◆ **Source text**:
*** Begin section ***
Soviet Ukrainian poet (1895–1964)

Ostoja coat of arms

Maksym Tadeyovych Rylsky (Максим Тадейович Рильський; – 24 July 1964) was a Soviet Ukrainian poet, translator, academician, and doctor of philological sciences.

==Biography==
Rylsky was born in Kyiv in 1895 to Tadei Rozeslavovych Rylsky and Melania Fedorivna. His father was a public activist, ethnographer, publicist, and member of the Kyiv Stara Hromada (Old Community), while his mother was a peasant from the village of Romanivka, Zhytomyr Oblast. The Rylsky family was said to be descended from a Polish student of the Uniate academy in Uman, who studied Ruthenian (Ukrainian) and almost became a victim of the Koliivshchyna rebellion. He survived, but as an illegitimate child could only become a Uniate clergyman, not a Roman Catholic one. Eventually he became a landlord and an influential Polish nobleman.

Rylsky received his early education at home and attended school starting from third grade at the Kyiv Private Gymnasium of Volodymyr Naumenko in 1908. During his time in gymnasium, Rylsky became friends with the families of Mykola Lysenko and Oleksandr Rusov. From 1915 to 1917, he studied at the medical faculty of Kyiv University. When the Ukrainian People's University was established in October 1917, Rylsky transferred to its history and philology faculty.

Due to the Ukrainian-Soviet War, Rylsky left Kyiv in late 1917. He and his brother Ivan worked at the food administration in the city of Skvyra and later as rural teachers in nearby villages. In 1918, Bolshevik sympathizers in Romanivka forced Rylsky to flee his family home, robbed it, and destroyed his father's archive and library.

Rylsky did not return to Kyiv until 1923, where he initially worked as a teacher.

==Works==

Rylsky began writing poetry at a young age. His debut poem was published in 1907 in the newspaper Rada, and his first collection, At White Isles (На білих островах), was released in 1910. By 1918, his poems "Tsarevna" and "On the Edge of the Forest", as well as his collection Beneath Autumn Stars, demonstrated that his period of apprenticeship and imitating the voices of other poets had passed. His 1922 collection, Blue Distance, confirmed this.

Rylsky studied medicine, history and philosophy in Taras Shevchenko University of Kyiv.

Throughout the 1920s, Rylsky continued to write poetry. During this time, he published several collections of poetry, including Through Storm and Snow (1925), The 13th Spring (1926), Where Roads Meet, and Hum and Rumbling (both 1929). In the latter collection, Rylsky demonstrated his skill as a translator of world poetry, including works by Paul Verlaine, Stéphane Mallarmé, Valery Bryusov, Maurice Maeterlinck, and others. One notable translation was of Adam Mickiewicz's "Pan Tadeusz".
*** End section ***
◆ **Aim of the exercise**: Repeat the passage on Maksym Rylsky word for word, starting at "Rylsky received his" and ending at "archive and library.".

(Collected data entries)
*** Begin section ***
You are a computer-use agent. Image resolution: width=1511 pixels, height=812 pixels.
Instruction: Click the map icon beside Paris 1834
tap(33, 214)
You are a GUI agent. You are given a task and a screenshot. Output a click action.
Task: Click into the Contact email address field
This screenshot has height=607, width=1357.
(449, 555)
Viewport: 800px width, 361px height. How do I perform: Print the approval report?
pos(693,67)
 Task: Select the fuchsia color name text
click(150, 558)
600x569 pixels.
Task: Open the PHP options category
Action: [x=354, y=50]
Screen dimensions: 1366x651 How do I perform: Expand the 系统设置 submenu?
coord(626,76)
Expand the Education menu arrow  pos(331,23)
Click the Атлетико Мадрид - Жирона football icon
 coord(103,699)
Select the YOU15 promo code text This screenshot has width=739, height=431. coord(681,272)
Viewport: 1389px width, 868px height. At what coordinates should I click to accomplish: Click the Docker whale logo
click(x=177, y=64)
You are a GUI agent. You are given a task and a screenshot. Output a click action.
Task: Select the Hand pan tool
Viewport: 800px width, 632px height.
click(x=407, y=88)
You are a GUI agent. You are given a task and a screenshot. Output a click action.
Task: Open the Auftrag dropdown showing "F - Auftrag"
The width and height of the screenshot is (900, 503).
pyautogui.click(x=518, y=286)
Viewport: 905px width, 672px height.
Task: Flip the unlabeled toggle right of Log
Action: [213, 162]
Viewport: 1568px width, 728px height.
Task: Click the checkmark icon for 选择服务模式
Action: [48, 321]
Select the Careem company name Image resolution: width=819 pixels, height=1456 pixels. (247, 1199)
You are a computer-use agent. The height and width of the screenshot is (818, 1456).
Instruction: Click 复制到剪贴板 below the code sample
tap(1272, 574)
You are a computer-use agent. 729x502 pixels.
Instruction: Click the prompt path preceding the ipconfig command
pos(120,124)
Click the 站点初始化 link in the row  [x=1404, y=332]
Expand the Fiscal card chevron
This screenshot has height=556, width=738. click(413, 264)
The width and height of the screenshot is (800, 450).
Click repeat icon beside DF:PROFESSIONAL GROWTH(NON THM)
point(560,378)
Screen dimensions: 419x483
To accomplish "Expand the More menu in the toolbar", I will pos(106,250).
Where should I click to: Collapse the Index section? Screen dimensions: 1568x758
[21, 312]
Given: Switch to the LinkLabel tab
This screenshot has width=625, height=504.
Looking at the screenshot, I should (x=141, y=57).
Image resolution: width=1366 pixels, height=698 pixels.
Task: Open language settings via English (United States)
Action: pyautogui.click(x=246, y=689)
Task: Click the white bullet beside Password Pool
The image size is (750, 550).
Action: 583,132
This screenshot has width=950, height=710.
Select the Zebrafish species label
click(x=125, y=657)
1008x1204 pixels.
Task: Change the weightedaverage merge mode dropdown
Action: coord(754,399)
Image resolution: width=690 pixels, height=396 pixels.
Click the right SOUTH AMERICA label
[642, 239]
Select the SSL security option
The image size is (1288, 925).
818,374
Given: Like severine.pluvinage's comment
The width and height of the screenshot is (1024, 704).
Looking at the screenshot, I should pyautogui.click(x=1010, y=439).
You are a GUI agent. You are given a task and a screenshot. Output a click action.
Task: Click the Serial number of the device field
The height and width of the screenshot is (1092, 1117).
*** End section ***
◆ **Your solution**:
Rylsky received his early education at home and attended school starting from third grade at the Kyiv Private Gymnasium of Volodymyr Naumenko in 1908. During his time in gymnasium, Rylsky became friends with the families of Mykola Lysenko and Oleksandr Rusov. From 1915 to 1917, he studied at the medical faculty of Kyiv University. When the Ukrainian People's University was established in October 1917, Rylsky transferred to its history and philology faculty.

Due to the Ukrainian-Soviet War, Rylsky left Kyiv in late 1917. He and his brother Ivan worked at the food administration in the city of Skvyra and later as rural teachers in nearby villages. In 1918, Bolshevik sympathizers in Romanivka forced Rylsky to flee his family home, robbed it, and destroyed his father's archive and library.